**AIM OF THE TASK:** Starting with the line containing "Follow the DONATE link near page count" and going on through the end of the material, write those lines again with "page count" replaced by "page total" and everything else unchanged. Leave the pictures out of your answer.

**INPUT MATERIAL:**
□ □ □ □
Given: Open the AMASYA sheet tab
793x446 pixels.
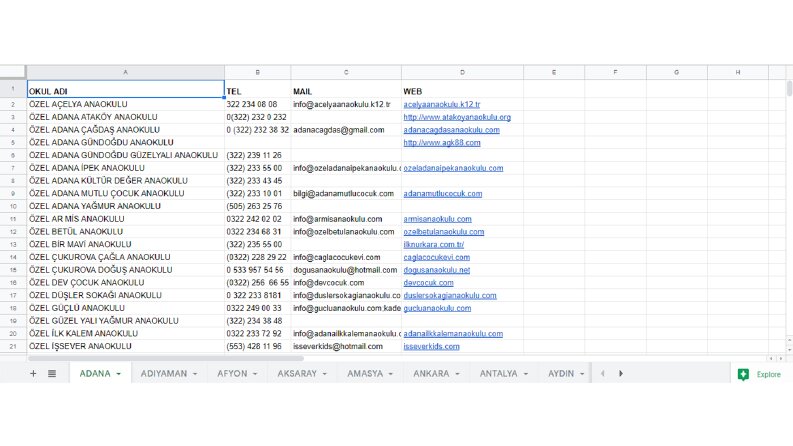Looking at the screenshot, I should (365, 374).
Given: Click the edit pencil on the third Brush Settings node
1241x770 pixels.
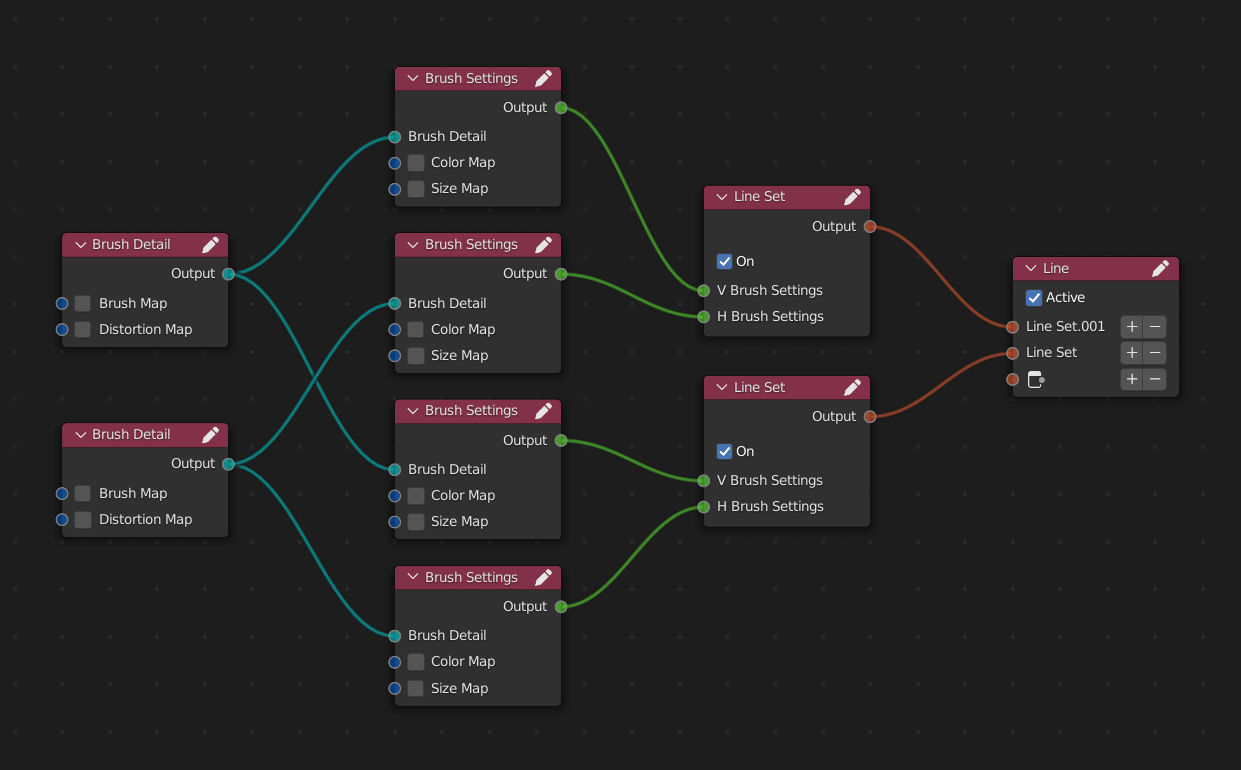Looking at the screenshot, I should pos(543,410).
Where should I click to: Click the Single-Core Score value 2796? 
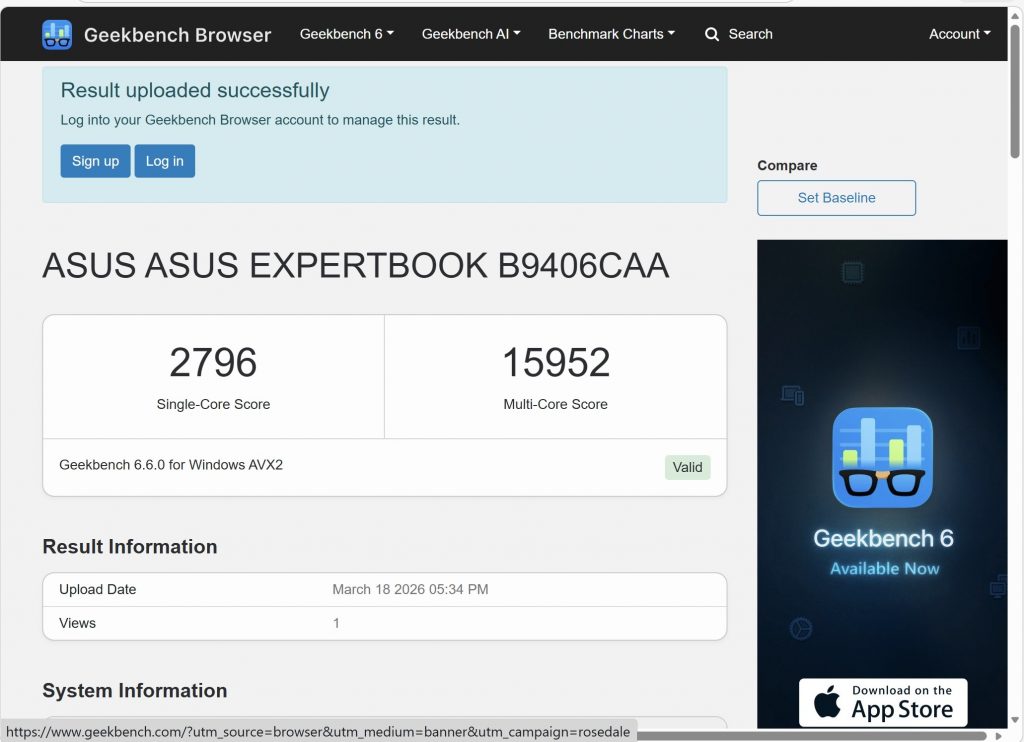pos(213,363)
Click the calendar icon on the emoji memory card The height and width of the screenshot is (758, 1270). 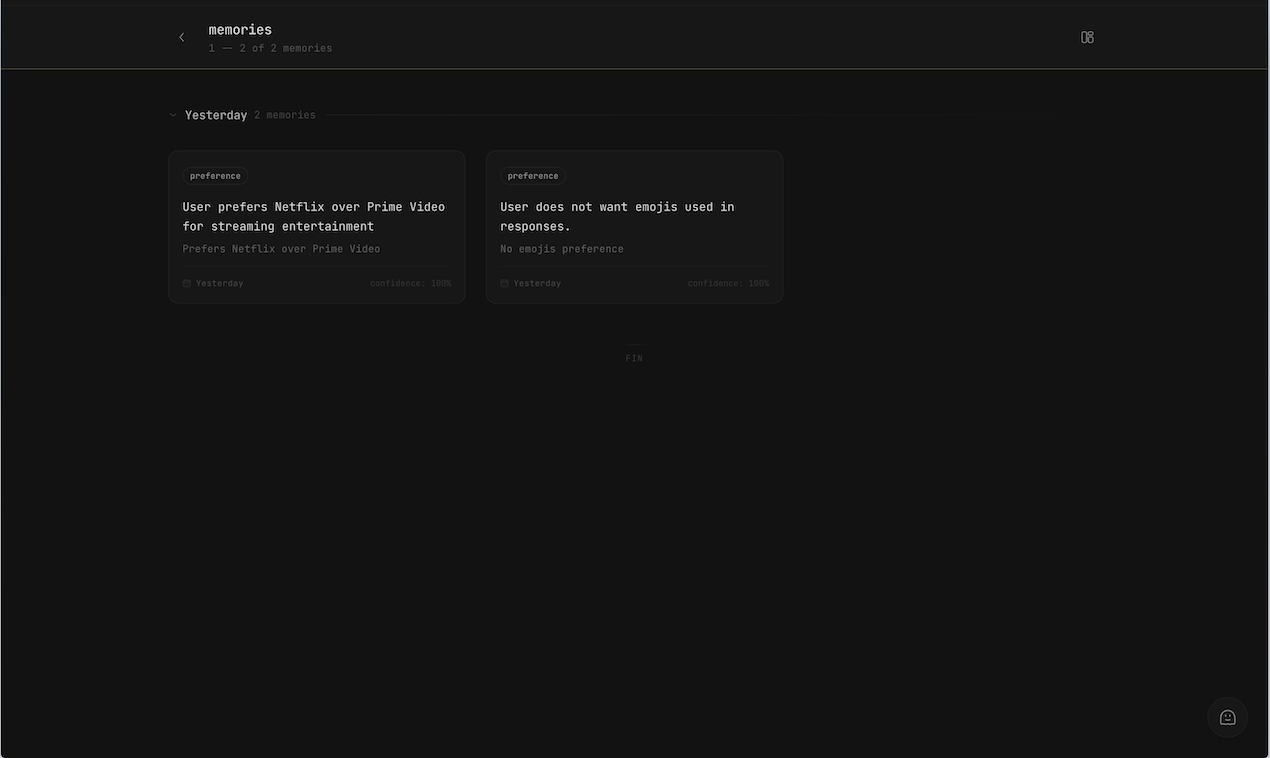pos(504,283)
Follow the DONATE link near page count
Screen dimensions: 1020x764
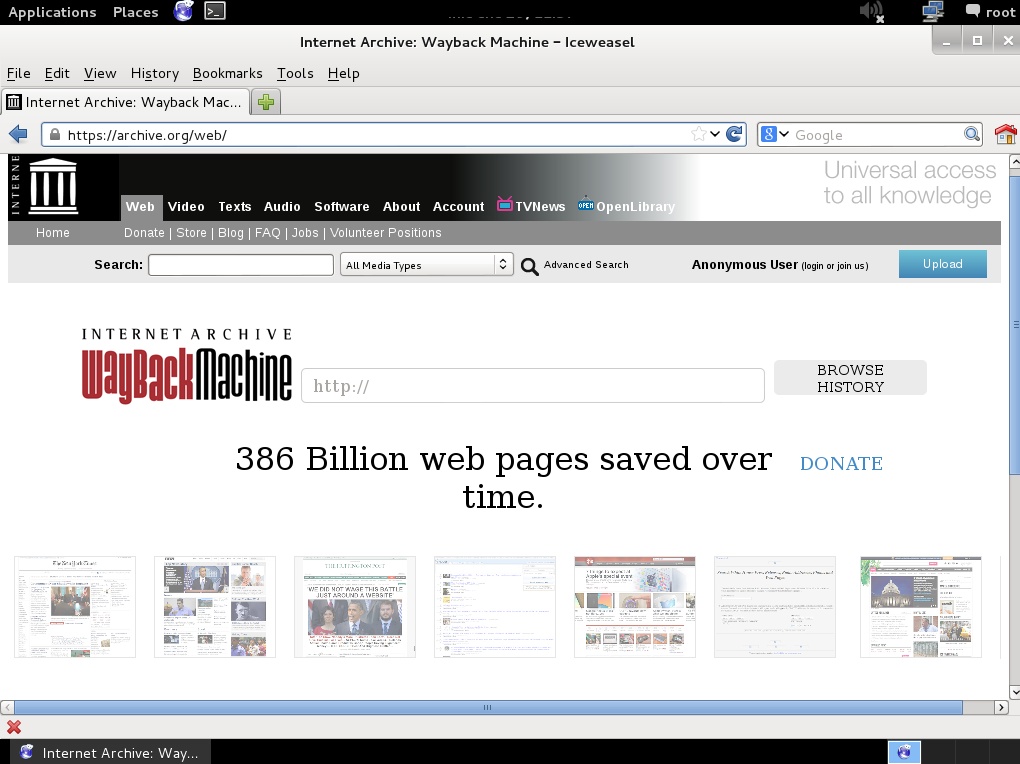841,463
□ □ □ □
**SOLUTION TO THIS TASK:**
Follow the DONATE link near page total
Screen dimensions: 1020x764
841,463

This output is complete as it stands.